The Trump administration has claimed the unilateral authority to withhold federal funding from sanctuary cities, jurisdictions whose officials refuse to participate in the enforcement of federal immigration laws. In a flawed ruling issued this week, the U.S. Court of Appeals for the 2nd Circuit gave its blessing to the administration’s constitutionally defective behavior.

The case is New York v. Department of Justice. It centers on the Trump administration’s 2017 rule setting new conditions on all applicants to the Edward Byrne Memorial Justice Assistance Grant Program, a federal funding scheme passed by Congress that annually provides more than $250 million to state and local law enforcement.

“So-called ‘sanctuary’ policies make all of us less safe because they intentionally undermine our laws and protect illegal aliens who have committed crimes,” declared then–Attorney General Jeff Sessions when he announced the new rule. “From now on, the [Justice] Department will only provide Byrne JAG grants to cities and states that comply with federal law, allow federal immigration access to detention facilities, and provide 48 hours notice before they release an illegal alien wanted by federal authorities.”
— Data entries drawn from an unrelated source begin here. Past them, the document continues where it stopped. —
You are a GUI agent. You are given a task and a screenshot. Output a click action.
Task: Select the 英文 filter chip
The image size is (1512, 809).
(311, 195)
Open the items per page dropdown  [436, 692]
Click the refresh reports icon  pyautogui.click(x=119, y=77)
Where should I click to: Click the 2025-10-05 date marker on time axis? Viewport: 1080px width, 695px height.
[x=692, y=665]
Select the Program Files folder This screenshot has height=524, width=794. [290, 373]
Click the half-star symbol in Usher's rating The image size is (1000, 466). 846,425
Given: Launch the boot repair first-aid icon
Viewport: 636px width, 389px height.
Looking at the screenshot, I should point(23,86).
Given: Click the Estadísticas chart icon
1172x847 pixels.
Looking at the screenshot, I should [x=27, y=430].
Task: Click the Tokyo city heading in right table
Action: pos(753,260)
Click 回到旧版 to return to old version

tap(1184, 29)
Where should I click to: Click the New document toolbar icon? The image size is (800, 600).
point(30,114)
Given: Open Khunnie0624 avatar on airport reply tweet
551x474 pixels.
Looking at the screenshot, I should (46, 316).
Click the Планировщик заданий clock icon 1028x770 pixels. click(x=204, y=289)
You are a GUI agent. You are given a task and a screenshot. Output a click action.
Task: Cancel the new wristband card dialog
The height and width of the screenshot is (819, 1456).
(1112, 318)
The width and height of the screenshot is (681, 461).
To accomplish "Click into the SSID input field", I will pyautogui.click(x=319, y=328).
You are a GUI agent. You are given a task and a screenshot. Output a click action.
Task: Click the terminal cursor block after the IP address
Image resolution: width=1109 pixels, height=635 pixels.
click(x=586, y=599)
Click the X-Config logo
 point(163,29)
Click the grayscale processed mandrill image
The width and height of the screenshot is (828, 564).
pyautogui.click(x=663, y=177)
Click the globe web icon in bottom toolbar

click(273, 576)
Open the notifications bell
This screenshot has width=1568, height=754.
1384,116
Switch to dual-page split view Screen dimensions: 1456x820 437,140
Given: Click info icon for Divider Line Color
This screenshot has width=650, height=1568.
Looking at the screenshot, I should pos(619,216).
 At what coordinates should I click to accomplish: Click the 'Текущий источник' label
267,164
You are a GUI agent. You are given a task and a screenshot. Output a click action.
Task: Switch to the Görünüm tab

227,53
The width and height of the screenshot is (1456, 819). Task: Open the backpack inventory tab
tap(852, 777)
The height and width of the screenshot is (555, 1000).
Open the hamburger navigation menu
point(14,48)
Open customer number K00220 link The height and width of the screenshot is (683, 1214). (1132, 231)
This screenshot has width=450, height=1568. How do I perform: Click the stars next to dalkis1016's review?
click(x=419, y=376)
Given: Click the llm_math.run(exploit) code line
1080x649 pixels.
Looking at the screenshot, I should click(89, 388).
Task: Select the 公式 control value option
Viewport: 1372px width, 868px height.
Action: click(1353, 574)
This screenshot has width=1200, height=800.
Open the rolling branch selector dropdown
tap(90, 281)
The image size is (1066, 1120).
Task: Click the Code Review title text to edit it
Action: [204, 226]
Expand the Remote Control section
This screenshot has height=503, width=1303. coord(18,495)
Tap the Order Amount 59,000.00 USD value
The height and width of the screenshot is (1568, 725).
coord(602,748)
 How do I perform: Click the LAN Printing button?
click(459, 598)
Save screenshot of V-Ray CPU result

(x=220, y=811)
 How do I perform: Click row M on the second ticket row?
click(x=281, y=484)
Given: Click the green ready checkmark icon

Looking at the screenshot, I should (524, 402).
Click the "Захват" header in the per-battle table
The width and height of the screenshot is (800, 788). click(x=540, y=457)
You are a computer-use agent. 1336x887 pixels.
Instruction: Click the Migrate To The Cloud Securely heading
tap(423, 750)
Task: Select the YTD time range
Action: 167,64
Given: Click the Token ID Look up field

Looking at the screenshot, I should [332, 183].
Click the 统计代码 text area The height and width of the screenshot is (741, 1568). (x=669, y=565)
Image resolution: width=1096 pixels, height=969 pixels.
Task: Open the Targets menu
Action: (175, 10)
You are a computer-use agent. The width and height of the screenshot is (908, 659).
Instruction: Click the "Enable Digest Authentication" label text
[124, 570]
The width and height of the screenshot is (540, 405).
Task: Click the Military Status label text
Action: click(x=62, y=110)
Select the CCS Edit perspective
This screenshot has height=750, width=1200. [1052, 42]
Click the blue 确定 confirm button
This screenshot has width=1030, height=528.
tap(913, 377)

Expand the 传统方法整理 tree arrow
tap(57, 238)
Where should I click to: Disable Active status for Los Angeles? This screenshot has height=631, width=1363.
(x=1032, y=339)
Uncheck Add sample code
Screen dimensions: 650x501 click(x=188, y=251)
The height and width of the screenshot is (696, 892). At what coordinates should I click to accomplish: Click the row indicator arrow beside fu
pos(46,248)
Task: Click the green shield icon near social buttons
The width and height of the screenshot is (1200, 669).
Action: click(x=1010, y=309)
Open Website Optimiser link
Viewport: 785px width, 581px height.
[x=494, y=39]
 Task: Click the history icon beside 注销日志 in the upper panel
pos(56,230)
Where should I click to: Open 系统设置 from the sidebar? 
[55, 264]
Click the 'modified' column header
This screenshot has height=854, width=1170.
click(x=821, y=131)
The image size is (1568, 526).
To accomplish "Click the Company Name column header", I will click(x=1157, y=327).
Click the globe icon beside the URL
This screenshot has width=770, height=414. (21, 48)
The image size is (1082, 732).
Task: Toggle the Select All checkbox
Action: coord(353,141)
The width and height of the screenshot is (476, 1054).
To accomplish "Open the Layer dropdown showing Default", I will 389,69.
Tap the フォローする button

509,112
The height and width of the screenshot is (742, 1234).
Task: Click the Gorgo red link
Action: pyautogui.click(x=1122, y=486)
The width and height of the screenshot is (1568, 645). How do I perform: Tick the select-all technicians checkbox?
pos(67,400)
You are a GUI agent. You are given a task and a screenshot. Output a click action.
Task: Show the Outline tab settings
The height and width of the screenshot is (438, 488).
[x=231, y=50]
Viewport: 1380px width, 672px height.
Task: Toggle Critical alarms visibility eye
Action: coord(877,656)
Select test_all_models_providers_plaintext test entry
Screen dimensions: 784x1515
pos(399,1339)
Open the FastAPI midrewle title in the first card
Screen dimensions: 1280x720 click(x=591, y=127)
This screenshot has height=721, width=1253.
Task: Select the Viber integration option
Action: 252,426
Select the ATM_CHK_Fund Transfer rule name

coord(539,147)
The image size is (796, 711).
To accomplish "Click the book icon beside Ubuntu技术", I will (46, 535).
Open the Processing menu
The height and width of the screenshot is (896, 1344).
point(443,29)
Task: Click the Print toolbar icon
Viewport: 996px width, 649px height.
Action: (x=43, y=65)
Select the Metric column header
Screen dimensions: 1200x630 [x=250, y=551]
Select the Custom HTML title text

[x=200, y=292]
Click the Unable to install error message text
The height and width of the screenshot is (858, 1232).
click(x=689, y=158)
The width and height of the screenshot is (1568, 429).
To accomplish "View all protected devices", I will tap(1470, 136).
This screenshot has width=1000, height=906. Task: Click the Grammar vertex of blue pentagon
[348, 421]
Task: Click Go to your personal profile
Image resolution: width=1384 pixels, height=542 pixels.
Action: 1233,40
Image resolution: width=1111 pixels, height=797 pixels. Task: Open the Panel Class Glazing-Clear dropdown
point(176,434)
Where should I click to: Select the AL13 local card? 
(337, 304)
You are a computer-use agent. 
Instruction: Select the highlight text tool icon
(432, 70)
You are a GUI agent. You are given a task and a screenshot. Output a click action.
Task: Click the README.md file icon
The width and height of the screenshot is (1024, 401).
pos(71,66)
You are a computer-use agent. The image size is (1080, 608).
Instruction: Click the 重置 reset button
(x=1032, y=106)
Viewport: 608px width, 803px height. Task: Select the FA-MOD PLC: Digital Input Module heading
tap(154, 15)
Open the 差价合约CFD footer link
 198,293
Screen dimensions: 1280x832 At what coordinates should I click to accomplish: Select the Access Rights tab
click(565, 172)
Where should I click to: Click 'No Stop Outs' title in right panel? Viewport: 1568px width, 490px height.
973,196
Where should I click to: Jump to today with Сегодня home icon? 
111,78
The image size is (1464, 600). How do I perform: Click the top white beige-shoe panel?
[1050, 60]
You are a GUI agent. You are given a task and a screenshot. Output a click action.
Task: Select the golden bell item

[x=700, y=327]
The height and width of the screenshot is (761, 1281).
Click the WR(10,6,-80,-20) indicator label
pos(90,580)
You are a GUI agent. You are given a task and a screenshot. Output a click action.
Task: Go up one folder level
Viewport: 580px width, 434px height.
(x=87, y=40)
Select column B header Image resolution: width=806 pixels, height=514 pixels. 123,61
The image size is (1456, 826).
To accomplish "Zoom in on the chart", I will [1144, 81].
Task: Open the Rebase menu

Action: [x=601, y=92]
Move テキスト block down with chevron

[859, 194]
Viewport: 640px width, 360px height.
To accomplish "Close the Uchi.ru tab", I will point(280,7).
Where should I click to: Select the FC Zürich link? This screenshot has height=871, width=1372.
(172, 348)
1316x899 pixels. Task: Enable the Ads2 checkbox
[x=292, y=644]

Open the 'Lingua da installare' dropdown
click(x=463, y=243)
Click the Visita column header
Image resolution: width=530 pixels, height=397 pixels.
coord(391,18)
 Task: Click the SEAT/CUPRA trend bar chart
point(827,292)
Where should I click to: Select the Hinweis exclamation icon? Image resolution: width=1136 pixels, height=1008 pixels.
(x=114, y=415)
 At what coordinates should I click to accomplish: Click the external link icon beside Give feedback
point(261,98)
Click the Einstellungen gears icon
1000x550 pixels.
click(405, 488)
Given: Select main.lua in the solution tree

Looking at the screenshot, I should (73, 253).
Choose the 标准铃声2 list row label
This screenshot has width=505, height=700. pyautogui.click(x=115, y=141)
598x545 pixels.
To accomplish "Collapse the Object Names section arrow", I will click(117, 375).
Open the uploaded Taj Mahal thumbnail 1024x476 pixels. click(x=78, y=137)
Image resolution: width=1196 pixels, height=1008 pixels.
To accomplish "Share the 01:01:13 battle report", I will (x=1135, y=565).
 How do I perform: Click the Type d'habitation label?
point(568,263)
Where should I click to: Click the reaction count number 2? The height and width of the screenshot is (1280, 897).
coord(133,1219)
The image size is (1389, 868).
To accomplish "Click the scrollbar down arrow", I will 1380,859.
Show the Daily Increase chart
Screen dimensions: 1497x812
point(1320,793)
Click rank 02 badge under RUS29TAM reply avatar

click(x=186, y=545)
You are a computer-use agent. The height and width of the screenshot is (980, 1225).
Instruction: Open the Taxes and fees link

The 2nd Circuit found nothing wrong with that. “There is something disquieting in the idea of States and localities seeking federal funds to enforce their own laws while themselves hampering the enforcement of federal laws,” the court said. Fortunately for the Trump administration, the 2nd Circuit found a way to silence its disquiet by interpreting the federal statute authorizing the Byrne grants in a manner that, in the court’s words, “confers considerable authority on the attorney general.”

There are two big problems with the 2nd Circuit’s approach. First, the federal spending power is located in Article I, the section of the Constitution that spells out the powers of Congress. The powers of the executive branch are enumerated separately in Article II. So the attorney general has no independent authority to dictate the terms of federal spending. To hold otherwise is to greenlight a violation of the constitutional separation of powers.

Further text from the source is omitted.